ABOUT THIS EXERCISE: Look through the entries below and return all lines including the word "label".

DATA FOR REVIEW:

- Opening Delimiter -

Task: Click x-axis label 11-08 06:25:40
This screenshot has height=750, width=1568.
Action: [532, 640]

- Closing Delimiter -
- Opening Delimiter -

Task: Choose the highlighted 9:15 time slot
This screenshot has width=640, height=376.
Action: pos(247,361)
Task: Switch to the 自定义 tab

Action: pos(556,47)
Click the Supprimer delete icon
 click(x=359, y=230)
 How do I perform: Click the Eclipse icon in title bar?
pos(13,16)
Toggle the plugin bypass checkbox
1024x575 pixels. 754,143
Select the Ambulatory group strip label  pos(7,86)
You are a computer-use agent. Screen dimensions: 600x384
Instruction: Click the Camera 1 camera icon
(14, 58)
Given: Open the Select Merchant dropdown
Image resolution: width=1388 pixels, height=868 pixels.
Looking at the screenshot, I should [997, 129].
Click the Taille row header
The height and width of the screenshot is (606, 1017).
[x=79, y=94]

- Closing Delimiter -

TASK OUTPUT:
Task: Click x-axis label 11-08 06:25:40
Select the Ambulatory group strip label  pos(7,86)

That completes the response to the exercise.